Task to carry out: Copy out in full each line of the listing below that contains the string "Where". Case counts.

----------

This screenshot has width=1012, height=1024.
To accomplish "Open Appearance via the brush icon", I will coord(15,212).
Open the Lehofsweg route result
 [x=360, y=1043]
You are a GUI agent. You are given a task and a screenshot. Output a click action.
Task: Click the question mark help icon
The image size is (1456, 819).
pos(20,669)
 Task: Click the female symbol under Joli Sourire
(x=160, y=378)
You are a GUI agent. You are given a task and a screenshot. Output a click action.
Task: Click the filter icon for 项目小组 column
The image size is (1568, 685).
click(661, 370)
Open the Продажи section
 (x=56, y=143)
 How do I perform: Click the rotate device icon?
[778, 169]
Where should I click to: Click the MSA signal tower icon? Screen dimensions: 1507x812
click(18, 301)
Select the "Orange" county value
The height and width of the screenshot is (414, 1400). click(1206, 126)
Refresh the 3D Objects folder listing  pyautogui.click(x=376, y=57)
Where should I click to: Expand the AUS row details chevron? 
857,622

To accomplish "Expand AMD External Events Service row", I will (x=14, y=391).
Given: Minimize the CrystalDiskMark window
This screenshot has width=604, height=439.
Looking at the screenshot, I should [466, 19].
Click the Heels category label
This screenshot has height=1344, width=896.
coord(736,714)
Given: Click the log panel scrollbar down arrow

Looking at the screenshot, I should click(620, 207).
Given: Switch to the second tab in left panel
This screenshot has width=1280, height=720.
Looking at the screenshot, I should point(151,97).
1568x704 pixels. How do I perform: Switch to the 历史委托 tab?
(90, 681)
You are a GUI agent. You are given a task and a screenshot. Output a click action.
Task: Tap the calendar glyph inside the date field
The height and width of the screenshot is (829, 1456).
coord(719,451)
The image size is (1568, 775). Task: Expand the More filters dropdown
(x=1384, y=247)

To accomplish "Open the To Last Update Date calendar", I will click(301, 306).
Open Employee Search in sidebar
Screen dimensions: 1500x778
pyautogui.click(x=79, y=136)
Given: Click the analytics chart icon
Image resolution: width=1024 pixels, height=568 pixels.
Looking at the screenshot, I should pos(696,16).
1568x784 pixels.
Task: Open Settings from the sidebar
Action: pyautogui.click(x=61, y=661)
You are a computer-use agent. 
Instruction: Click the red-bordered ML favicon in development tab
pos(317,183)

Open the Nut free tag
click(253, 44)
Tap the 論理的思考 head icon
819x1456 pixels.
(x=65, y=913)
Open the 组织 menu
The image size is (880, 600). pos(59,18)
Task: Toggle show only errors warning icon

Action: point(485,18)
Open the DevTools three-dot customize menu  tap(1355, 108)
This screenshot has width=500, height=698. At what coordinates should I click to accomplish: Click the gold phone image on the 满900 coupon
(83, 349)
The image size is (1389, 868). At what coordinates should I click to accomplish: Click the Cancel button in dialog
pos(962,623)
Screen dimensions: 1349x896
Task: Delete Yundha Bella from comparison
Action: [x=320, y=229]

----------

Solution to the problem:
Where should I click to: Click the MSA signal tower icon? Screen dimensions: 1507x812
Where should I click to: Expand the AUS row details chevron? 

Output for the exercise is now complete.